According to Professor Dr Zaid Ahmad from the Department of Government and Civilisation Studies, Universiti Putra Malaysia (UPM), those who are in positions which expose them to issues of integrity, especially politicians, must uphold the trust given by the public.

Dr Zaid Ahmad

“It should also be extended to state assemblymen as their functions and roles are the same as members of Parliament, only on a smaller scale.

“However, this is only an effort and there is no guarantee that corruption will be eradicated because it is connected not to just one factor. Rather, it is an eco-system,” he told Bernama.

On July 1, the Dewan Rakyat unanimously passed a motion making it compulsory for all parliamentarians to declare their assets, as well as those of their spouses, children and trustees in a statutory declaration.

The statutory declaration must be submitted to the Dewan Rakyat Speaker within three months from the date the motion was passed and a copy sent to the chief commissioner of the Malaysian Anti-Corruption Commission (MACC).

The list of members of parliament who have declared their assets will be on the MACC portal and only the details of the asset declaration will be displayed on it for three months from the date the statutory declaration was received by the MACC.
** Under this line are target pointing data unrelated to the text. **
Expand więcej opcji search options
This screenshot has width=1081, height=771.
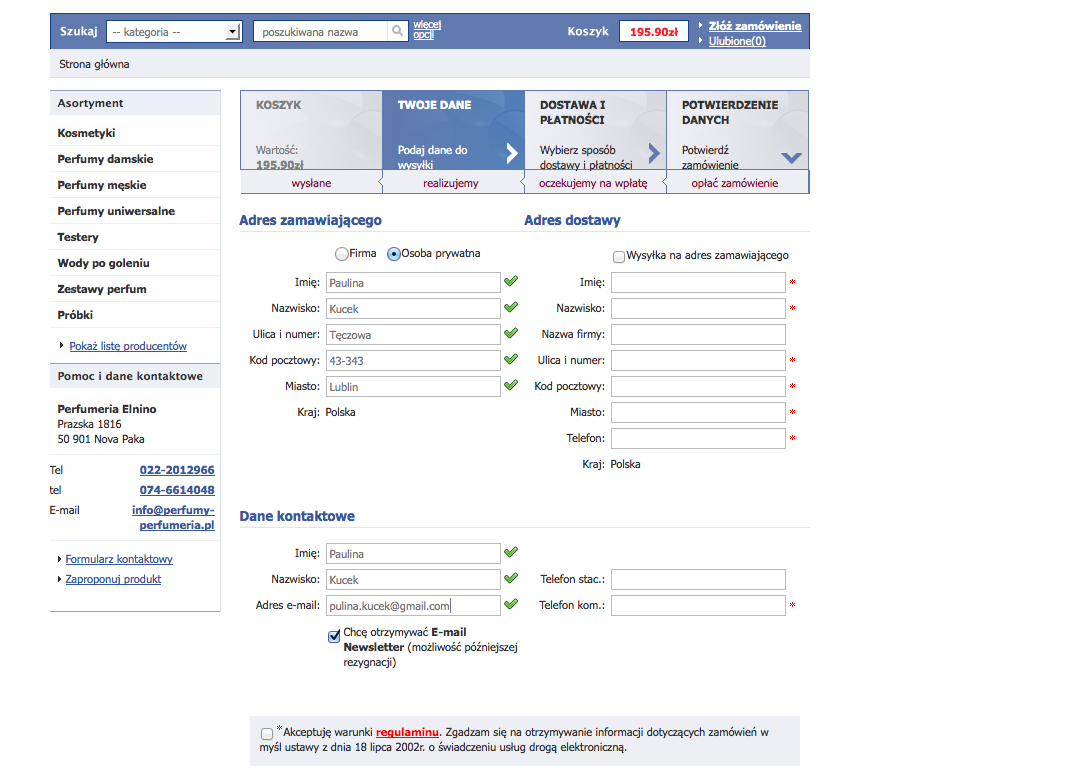tap(427, 30)
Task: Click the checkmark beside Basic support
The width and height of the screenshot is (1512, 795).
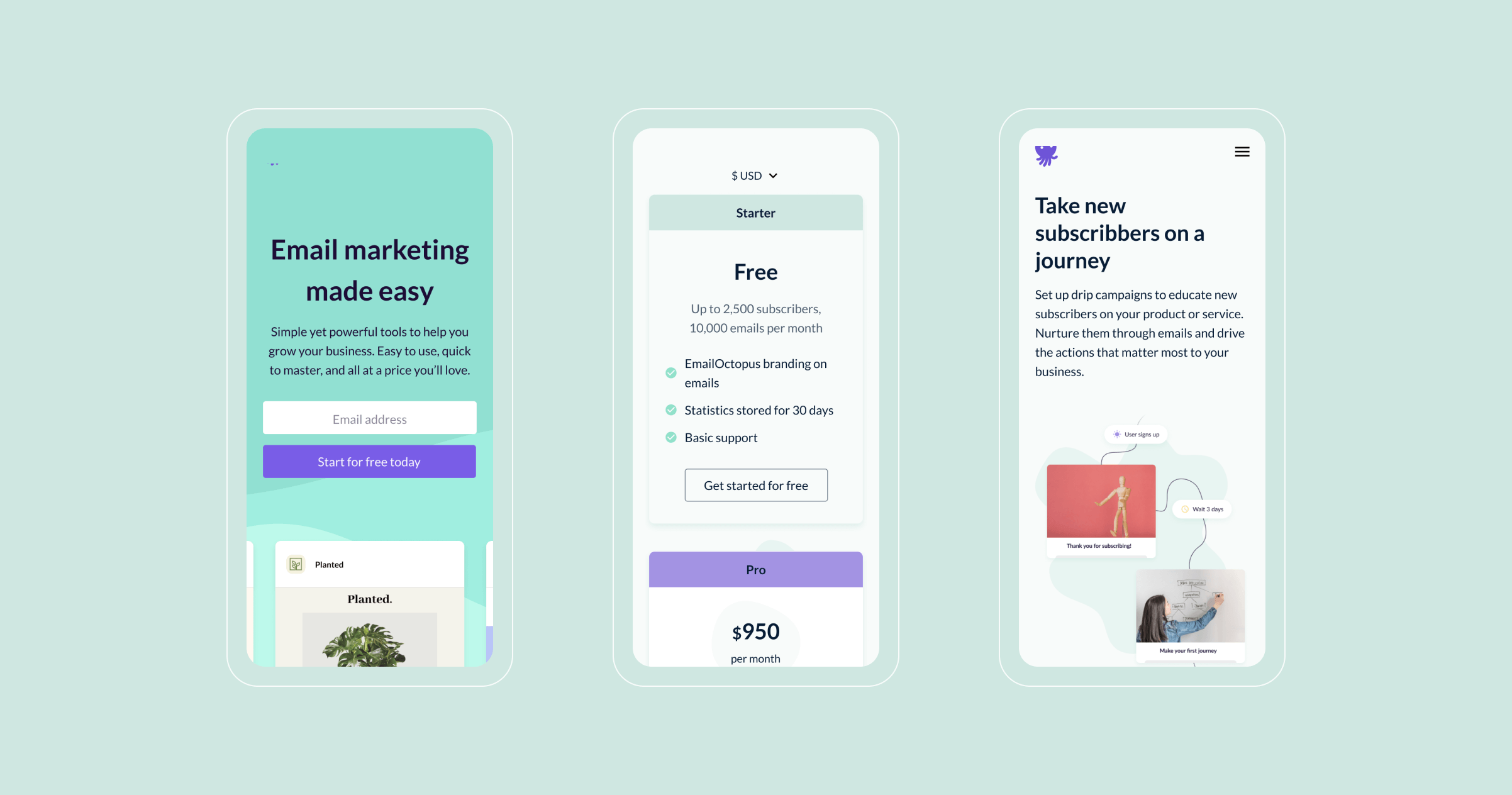Action: point(671,436)
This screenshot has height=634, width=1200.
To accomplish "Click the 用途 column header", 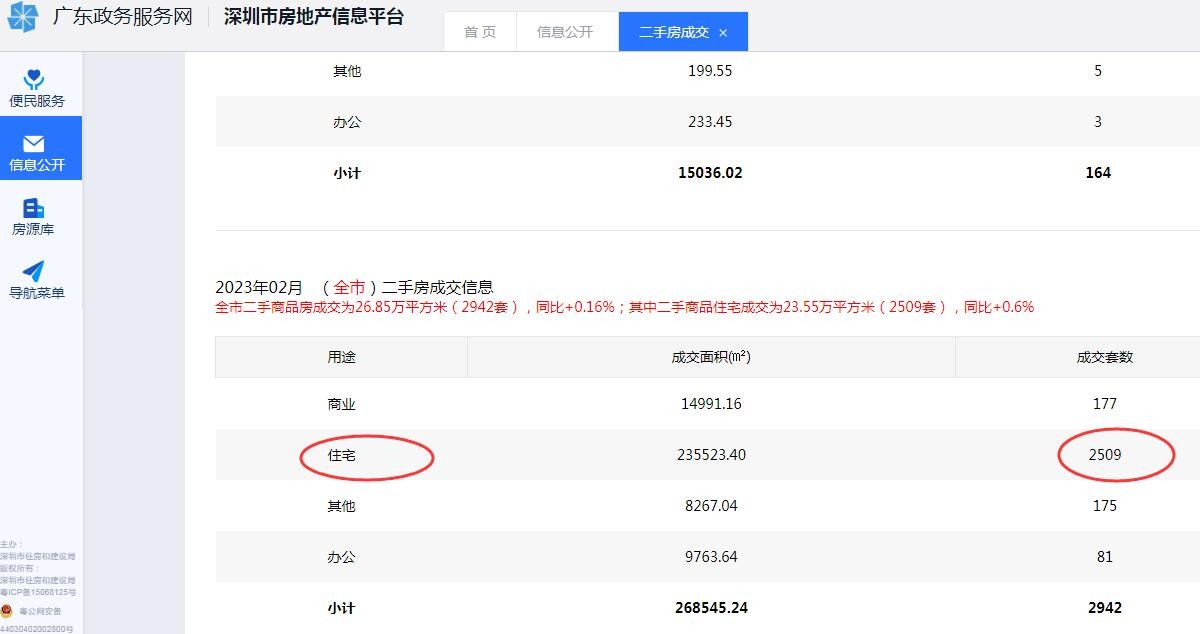I will click(x=341, y=357).
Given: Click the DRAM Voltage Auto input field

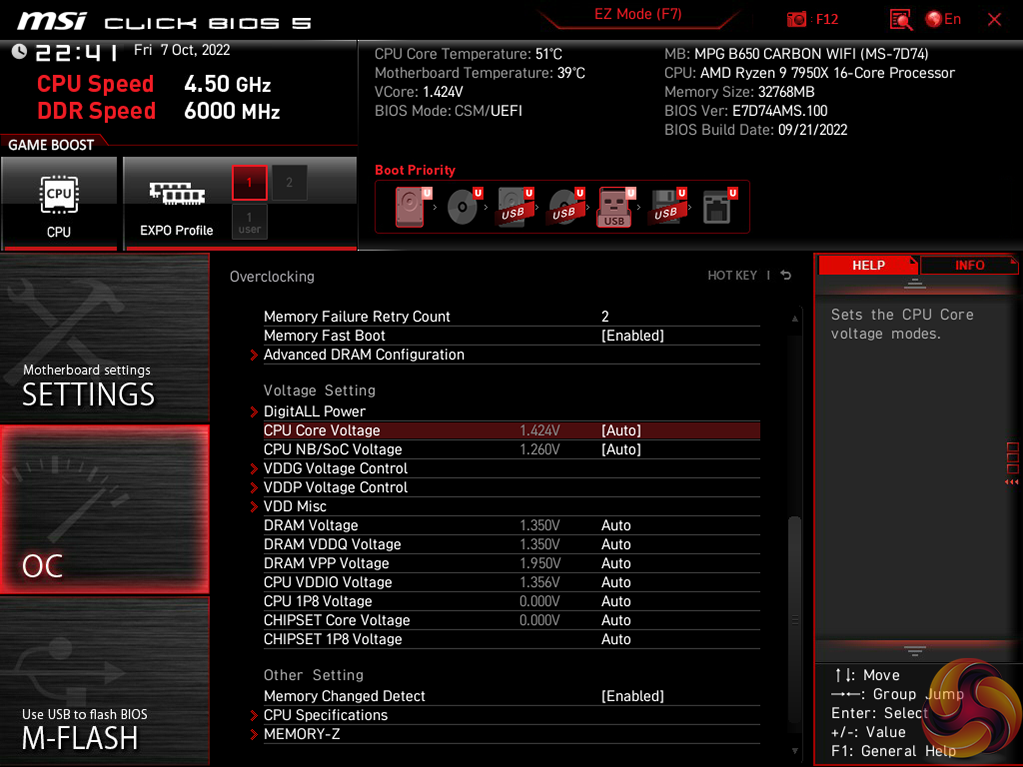Looking at the screenshot, I should click(x=616, y=526).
Members of Parliament who fail to do so will be referred to the Parliamentary Rights and Privileges Committee under Standing Order 80 of the Dewan Rakyat for violating the rights and privileges of the house.
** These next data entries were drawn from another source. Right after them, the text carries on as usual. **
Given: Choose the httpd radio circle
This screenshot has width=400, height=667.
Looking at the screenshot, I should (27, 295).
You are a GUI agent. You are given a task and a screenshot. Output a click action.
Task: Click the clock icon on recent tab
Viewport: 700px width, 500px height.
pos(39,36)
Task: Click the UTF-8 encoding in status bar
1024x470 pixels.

If a member of parliament is found making a false declaration, the individual would be subject to Section 3 of Act 783 and Section 199 of the Penal Code and if convicted, could be sentenced under Section 193 of the Penal Code which provides for a maximum of three years in jail and fine.

Commenting on the same issue, geostrategist and former lecturer of Universiti Teknologi Malaysia (UTM), Azmi Hassan said asset declaration by politicians is not a strange thing because it has been practised in developed countries either through legislation or on a voluntary basis.

“This is a noble move by the government because this means constraints have been put into place making it difficult for politicians to acquire wealth illegally. This is because politicians, especially those holding posts, are constantly faced with the risk of corruption.

“But it must be stressed that this move is not something which cannot be manipulated because those who are corrupted will find ways to circumvent the regulation to declare their assets,” he said.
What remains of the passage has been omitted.